• **Exercise requirements**
Arrange every line of the records below as a numbered list, skipping any blank lines. Leave the pictures out.

• **Data supplied**
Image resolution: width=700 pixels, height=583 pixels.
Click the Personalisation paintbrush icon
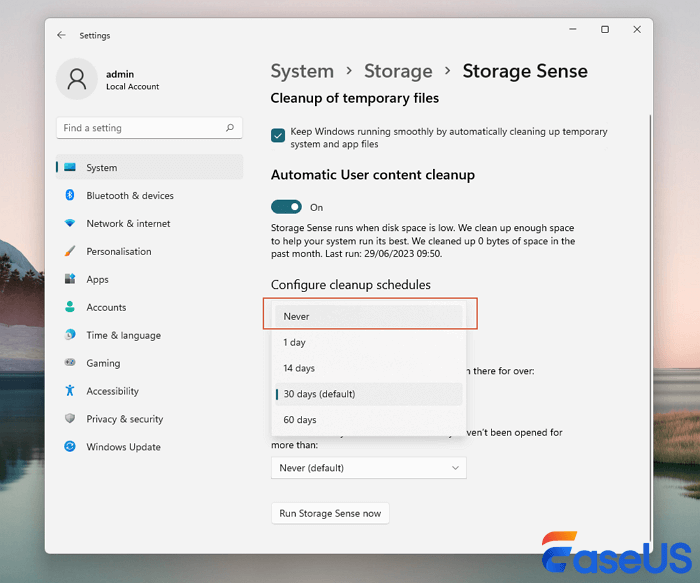[x=70, y=252]
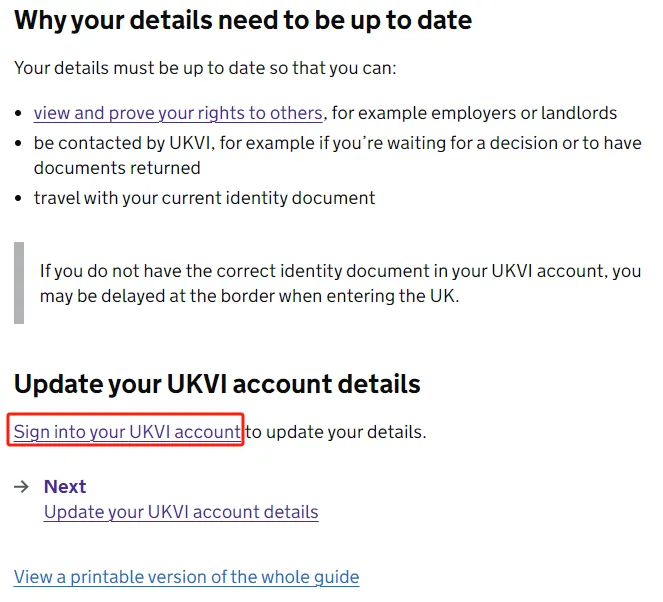This screenshot has width=663, height=602.
Task: Open the 'view and prove your rights to others' link
Action: [x=178, y=113]
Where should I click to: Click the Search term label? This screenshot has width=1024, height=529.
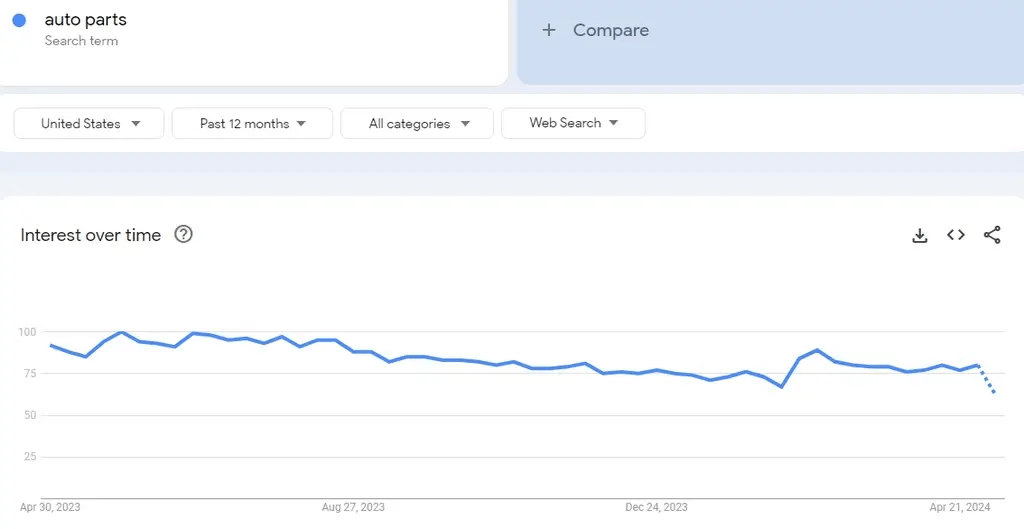(81, 41)
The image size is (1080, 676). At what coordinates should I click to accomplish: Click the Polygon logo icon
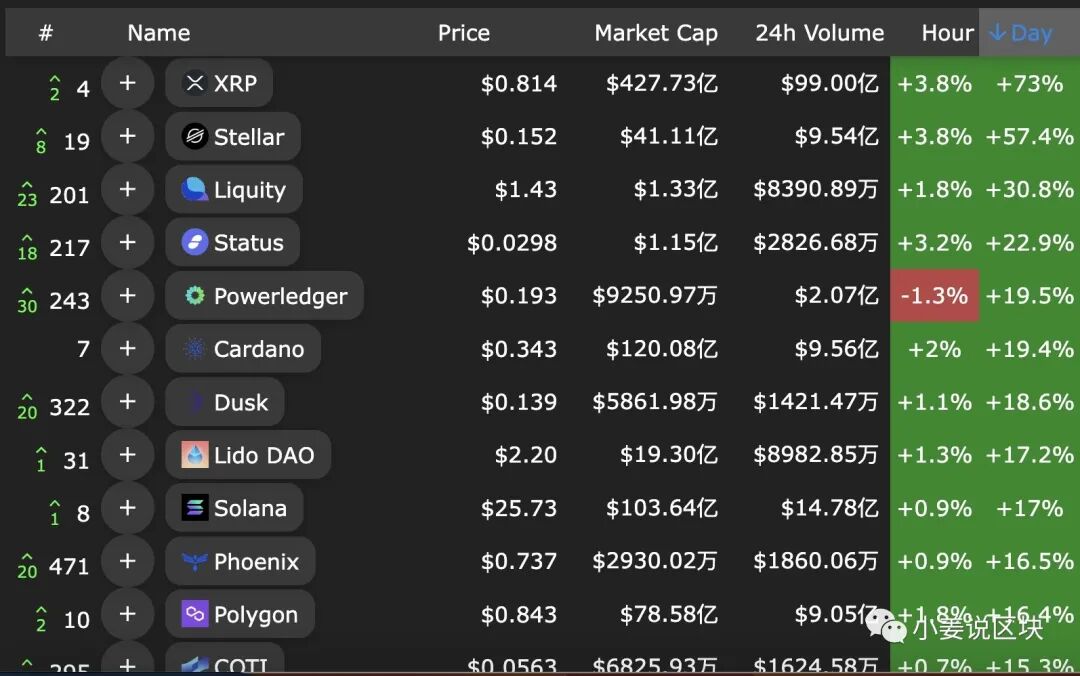(x=195, y=614)
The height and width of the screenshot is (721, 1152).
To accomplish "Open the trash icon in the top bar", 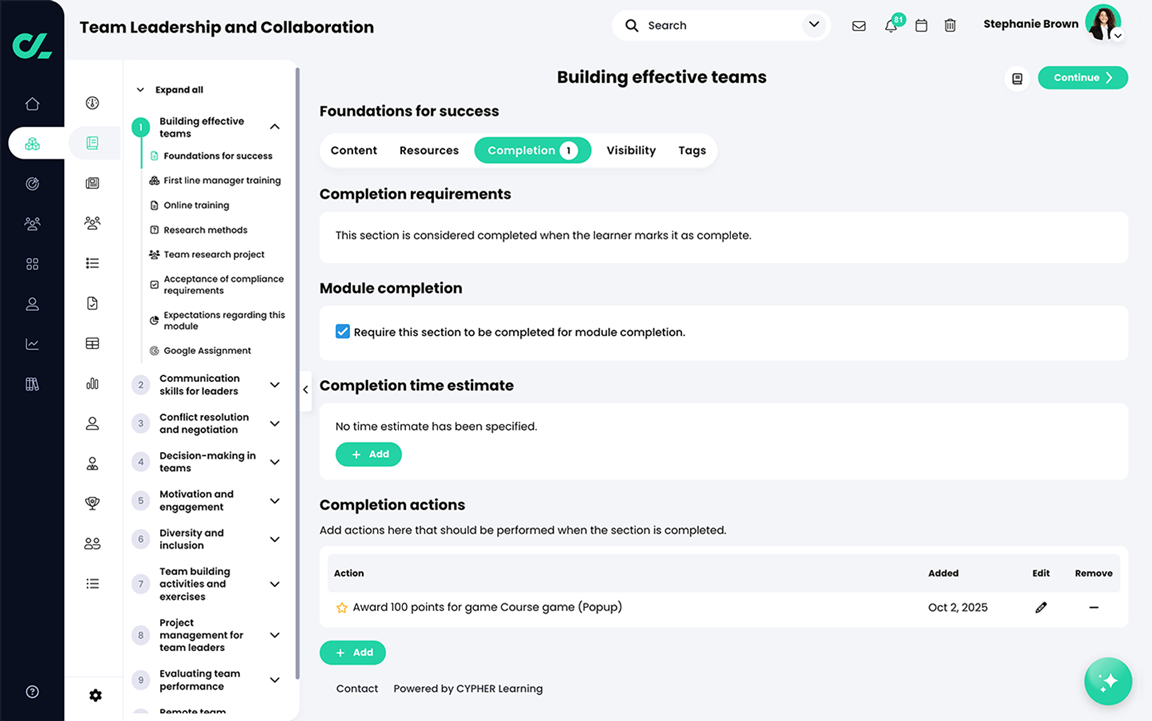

• **Written reply**
1. Image resolution: width=700 pixels, height=583 pixels.
2. Click the Personalisation paintbrush icon
3. [x=70, y=252]
4. This screenshot has width=663, height=602.
5. Task: Open the 'view and prove your rights to others' link
6. Action: [x=178, y=113]
7. Where should I click to: Click the Search term label? This screenshot has width=1024, height=529.
8. (81, 41)
9. The image size is (1080, 676). At what coordinates should I click to accomplish: Click the Polygon logo icon
10. (x=195, y=614)
11. The height and width of the screenshot is (721, 1152).
12. To accomplish "Open the trash icon in the top bar", 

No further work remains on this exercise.